The purchase is a natural fit for IBM, which is building out its information management and enterprise data-integration software portfolio and moving critical information away from front office applications and into service-oriented architectures (SOA).
“Organizations recognize the need to put the customer at the center of their business processes and move away from traditional silos of information generated in various locations, or created by multiple customer applications providing different views of the same customer,” John Baumstark, DWL president and CEO, said in a statement.
“Customer data integration is a key enabler to achieving customer centricity, and DWL has worked with IBM as a Strategic Business Partner in helping numerous organizations to create consolidated views of their customers.”
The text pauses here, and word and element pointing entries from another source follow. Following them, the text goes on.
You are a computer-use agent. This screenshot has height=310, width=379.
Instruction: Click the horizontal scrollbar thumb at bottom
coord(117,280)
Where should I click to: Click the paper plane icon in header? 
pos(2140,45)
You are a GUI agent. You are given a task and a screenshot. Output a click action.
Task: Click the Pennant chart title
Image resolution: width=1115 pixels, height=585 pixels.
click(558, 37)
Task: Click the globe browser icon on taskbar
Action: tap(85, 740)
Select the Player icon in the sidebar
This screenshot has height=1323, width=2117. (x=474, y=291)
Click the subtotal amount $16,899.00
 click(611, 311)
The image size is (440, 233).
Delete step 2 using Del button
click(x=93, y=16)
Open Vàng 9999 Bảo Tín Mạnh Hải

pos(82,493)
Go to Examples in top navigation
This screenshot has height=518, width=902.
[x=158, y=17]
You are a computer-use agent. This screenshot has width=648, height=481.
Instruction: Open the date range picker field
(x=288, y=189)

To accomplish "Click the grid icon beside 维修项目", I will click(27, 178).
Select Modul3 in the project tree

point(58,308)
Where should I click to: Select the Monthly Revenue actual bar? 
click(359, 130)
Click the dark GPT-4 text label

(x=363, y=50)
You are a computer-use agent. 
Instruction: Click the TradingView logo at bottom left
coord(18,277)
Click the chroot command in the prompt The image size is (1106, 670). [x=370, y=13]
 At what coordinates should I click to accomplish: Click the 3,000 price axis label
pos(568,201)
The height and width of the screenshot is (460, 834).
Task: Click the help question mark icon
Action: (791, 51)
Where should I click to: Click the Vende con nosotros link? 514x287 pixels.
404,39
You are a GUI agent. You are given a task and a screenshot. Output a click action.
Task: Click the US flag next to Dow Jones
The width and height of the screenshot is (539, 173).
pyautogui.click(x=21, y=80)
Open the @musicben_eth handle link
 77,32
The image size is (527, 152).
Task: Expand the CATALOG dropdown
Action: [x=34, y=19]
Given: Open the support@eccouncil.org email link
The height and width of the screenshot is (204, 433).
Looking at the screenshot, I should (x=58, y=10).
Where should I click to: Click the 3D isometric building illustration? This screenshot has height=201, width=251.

DWL’s product, called DWL Customer, will fall under IBM’s master data business solutions unit, which is part of the Armonk, N.Y., software company’s information management division.
The unit’s goal is to integrate master data objects into repositories where the information can be used by front-office applications. DWL stores customer information in its repository, taking information from structured data in databases and unstructured data like those found in e-mails and documents.
IBM has another master data object repository that will be used in conjunction with the DWL Customer repository, called the WebSphere Product Center.
The product center aggregates information from a customer’s product line for use in other applications. That capability, too, comes from an IBM acquisition: in March 2004, the company bought Trigo Technologies, which originally developed the software.
With these two repositories in place, IBM customers can use another WebSphere product to move the information. That’s accomplished either through its WebSphere Business Integration middleware on the enterprise application integration (EAI) side of operations, or through its enterprise, transformation and loading (ETL) component, called WebSphere Data Integration Suite.
Also in March, IBM acquired Ascential Software for $1.1 billion to fulfill its ETL needs.
DWL’s integration into the IBM stack shouldn’t pose much of a problem. Like IBM, DWL is Java-based, so the two technologies are built using the same foundation. And Ascential was a close business partner with DWL long before IBM came into the picture, said Paraic Sweeney, IBM’s vice president of information management integration solutions.
Sweeney said the DWL acquisition is a needed and welcome addition to its middleware offerings in this particular WebSphere component.
With Tuesday’s acquisition, he said, the information management division now includes the core database systems, the ability to manage structured and unstructured information, and to move it to a variety of different places and cleanse it as it’s being moved. He wouldn’t comment, however, on what’s next for the unit as it continues to flesh out its offerings.
“Relative to the alternative offerings in the marketplace, this is a very complete information management portfolio,” Sweeney said. “Obviously, given our track record of continuing to build out the portfolio, we’re going to continue to look at what’s available, but I wouldn’t want to speculate at this stage about where we look.”